BANGKOK - In 2009, Malaysia's National Fatwa Committee, the nation's top Islamic council, required all Muslim women in the country to undergo female genital mutilation, otherwise known as female circumcision.
A recent study indicated that nearly all Muslim women in the country have had the procedure. But now the United Nations is working with the Committee to repeal ruling that made it mandatory.
Government health officials who are in negotiations with Malaysia's National Fatwa Committee say the ruling by the country’s top religious authority requiring female genital cutting for all Muslim women may be overturned.
The World Health Organization defines any type of invasive procedure in the female genital area as mutilation, and subdivides practices into four types of increasing severity. It has banned them all.
According to health officials, the minimally invasive genital cutting typically practiced in Malaysia, falls under type IV of the WHO’s classification system. It sometimes involves just a pin prick to the clitoris, is typically performed during infancy, and has few or no health complications for the women later in life.
The fatwa issued in 2009 states female circumcision is required in all cases “except when harmful.” But international health experts say it is always harmful, even in its mild form in Malaysia.
Saira Shaheem, who works for the United Nations Population Fund in the Malaysian capital, Kuala Lumpur, said health officials are trying to work with the fatwa committee to bring the influential religious body’s ruling in line with WHO guidelines.
“We will continue to work with them on it. But what the Fatwa does not do, is it does not specify what the procedure should be.

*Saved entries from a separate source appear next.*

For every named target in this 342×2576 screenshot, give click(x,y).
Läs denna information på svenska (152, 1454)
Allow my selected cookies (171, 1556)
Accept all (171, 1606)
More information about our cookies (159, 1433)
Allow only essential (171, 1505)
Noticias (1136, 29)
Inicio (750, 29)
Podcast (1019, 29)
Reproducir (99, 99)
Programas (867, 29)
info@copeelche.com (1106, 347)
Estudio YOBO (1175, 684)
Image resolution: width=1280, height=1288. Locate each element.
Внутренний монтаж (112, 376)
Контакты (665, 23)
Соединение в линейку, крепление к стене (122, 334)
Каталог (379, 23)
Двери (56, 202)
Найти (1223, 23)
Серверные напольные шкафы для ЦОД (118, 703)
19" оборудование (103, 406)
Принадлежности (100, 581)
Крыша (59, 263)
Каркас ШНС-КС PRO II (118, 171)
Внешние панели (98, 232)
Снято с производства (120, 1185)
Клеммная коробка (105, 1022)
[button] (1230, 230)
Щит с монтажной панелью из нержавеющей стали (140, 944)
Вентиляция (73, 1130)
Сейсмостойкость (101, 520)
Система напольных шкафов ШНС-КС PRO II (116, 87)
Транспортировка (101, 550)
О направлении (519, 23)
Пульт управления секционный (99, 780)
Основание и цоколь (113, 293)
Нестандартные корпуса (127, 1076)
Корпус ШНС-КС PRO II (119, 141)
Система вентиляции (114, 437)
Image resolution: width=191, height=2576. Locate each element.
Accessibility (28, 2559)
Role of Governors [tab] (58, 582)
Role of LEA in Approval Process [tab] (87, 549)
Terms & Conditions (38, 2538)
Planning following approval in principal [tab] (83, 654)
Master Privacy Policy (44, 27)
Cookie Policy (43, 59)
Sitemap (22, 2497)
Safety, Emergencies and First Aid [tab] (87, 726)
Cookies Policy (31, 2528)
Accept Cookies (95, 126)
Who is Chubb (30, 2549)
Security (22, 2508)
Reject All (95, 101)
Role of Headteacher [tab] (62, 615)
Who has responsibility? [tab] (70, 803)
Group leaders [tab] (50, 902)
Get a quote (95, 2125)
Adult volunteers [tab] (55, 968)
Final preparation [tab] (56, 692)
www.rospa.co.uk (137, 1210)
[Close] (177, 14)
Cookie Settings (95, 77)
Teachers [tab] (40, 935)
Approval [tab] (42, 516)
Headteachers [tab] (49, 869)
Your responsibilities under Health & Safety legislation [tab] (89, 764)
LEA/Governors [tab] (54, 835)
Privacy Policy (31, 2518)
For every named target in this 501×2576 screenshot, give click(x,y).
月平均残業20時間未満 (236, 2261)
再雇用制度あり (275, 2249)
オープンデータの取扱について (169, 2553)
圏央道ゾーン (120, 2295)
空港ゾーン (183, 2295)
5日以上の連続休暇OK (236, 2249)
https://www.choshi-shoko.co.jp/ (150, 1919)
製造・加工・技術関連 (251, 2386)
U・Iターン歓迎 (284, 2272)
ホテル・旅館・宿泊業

And that allows us an avenue to define the procedure in a noninvasive, nonharmful manner, and shift the practice accordingly,” said Shaheem.
Traditional midwives have typically performed the procedure on infants at home, but as doctors are increasingly asked to perform the surgery in a sterile setting, they face a dilemma in not wanting to violate Malaysian Medical Association recommendations.
Shaheem said ministry health officials are trying to replace the practice of cutting with a routine alcohol swab of the genital area performed by an obstetrician at birth, while the religious authorities try to repeal the fatwa.
There have been no fatwas issued regarding male circumcision, a procedure seen as required by religious authorities at a later age in Malaysia, and typically performed with public ceremony.
A study conducted by Malaysian health officials in 2012 showed 93 percent of Muslim women have undergone the practice. This puts Malaysia in the top percentile of practicing countries across the world, alongside East African countries such as Somalia and Sudan.
Although the study offered no systematic data on the extent of the cutting involved, researchers say midwives in Malaysia typically remove a piece of flesh no bigger than “half a rice grain” from the clitoral hood.
Julia Lalla-Maharajh is the director of Orchid Project, a London-based advocacy group that works to stop female genital mutilation. She is concerned the fatwa could contribute to a sense that a more invasive cut must be performed to complete the ritual.
“Every single form of intervention is harmful. There are no health benefits whatsoever to this practice. We would also point out that there have actually been fatwas around the world that say FGM is harmful and is forbidden in Islam,” Lalla-Maharajh said.
She said that the taboo nature of the subject contributes to the limited amount of data available.
Lalla-Maharajh added the continuing belief it is an important ritual whose cultural benefits outweigh the health risks has led Muslim religious leaders to say the classification of mutilation is a misnomer.
Even within communities in Malaysia, there is debate as to whether the practice is required by Islam. Anthropologists said the practice predates Islam in parts of Southeast Asia.
In the 2012 study, respondents listing reasons for undergoing the procedure cited religious obligation, cleanliness of private parts, a means to control women’s sexual urges, and a belief it would enhance their partner’s sexual pleasure.
The WHO claims these types of motivations show the practice arises from a deep-seated gender bias.
The U.N. Population Fund’s Shaheem said Malaysia’s widespread health care system means women who undergo the procedure do not appear to be at risk from life-threatening complications that faces many women in Africa.
But she said there is still little known about how the procedure is being performed and how much flesh a midwife or physician typically removes.
“Because it’s not defined by anybody, although it’s not harmful now, there is nothing to prevent anybody from interpreting what needs to be removed and how much needs to be removed. Parents wouldn’t know! It’s in the hands of doctors and you would only find out after the fact,” Shaheem said.
Despite ongoing talks to repeal the fatwa that makes the procedure mandatory, negotiators say there is no time-bound plan for making a decision.
The WHO estimates between 100 and 140 million women and girls have been cut worldwide, and 3 million girls are in danger of being cut every year in Africa alone.